*Exercise*:
Please find all lines containing "agent" in the listing below and copy them.

*Dataset excerpts*:
____
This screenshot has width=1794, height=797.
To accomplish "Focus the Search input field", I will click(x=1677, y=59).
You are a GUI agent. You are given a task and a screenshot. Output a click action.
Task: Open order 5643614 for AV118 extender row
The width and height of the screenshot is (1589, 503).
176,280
____
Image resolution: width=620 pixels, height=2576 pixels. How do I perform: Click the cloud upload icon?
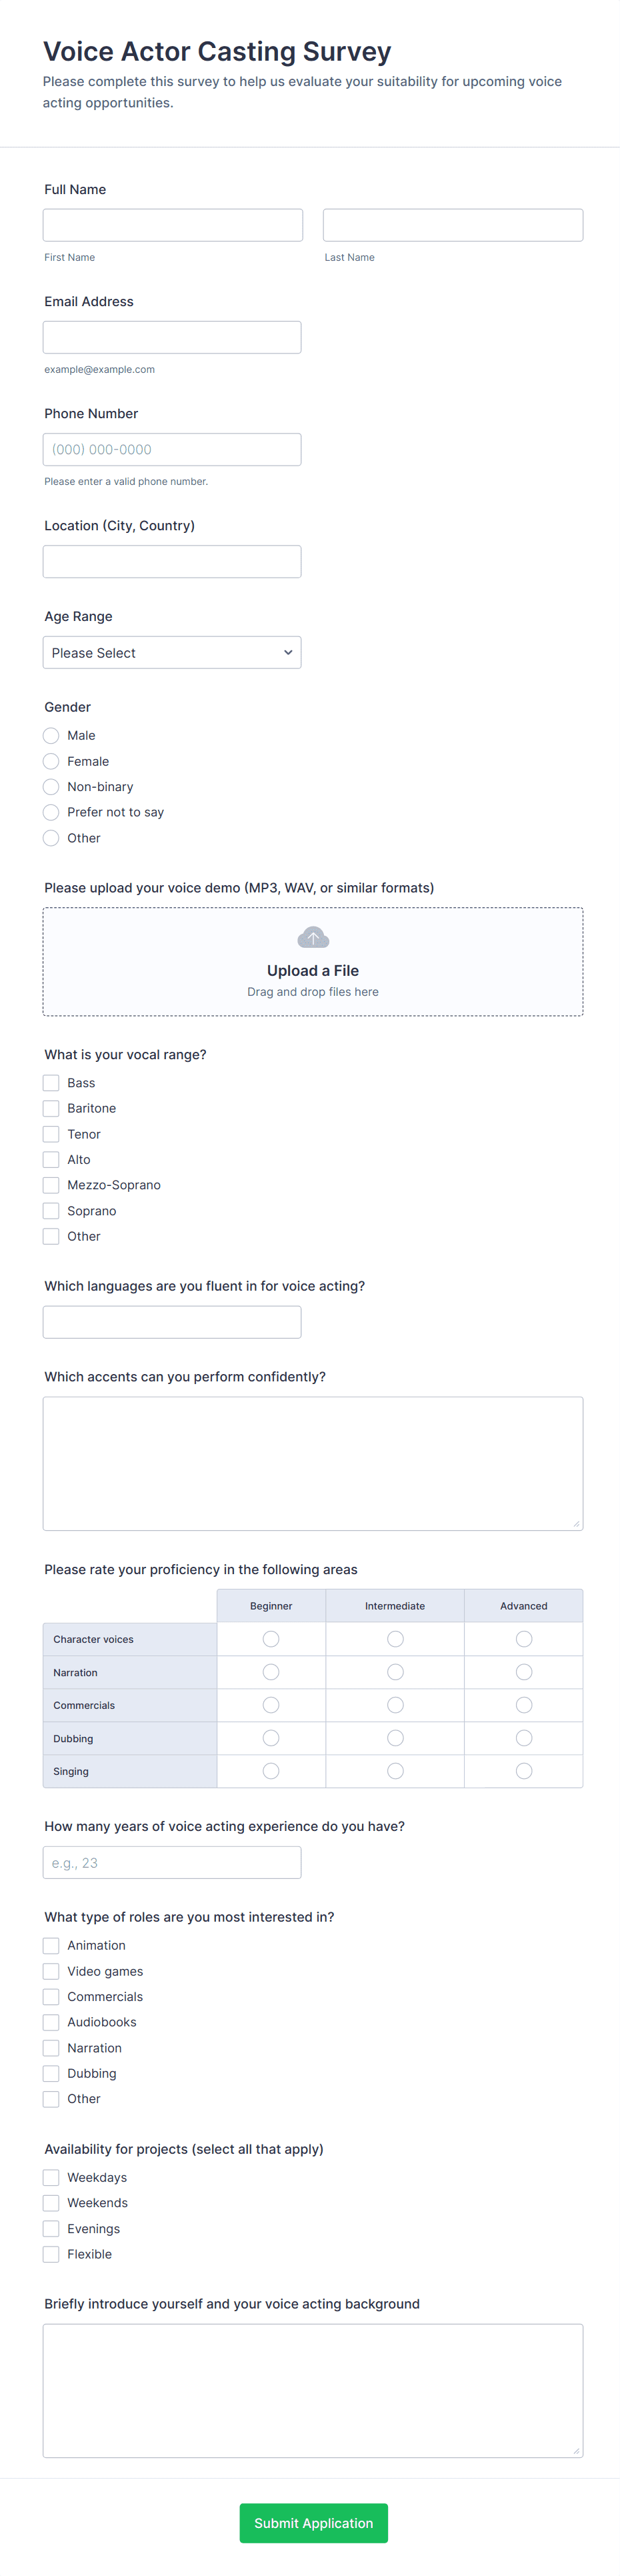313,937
____
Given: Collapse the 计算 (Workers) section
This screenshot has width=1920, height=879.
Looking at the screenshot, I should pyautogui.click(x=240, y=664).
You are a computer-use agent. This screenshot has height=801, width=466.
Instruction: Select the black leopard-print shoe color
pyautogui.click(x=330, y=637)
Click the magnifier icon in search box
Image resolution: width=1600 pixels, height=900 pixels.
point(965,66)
____
*Answer box*:
You are a GUI agent. You are given a task and a screenshot. Output a click action.
You are a computer-use agent. This screenshot has height=801, width=466.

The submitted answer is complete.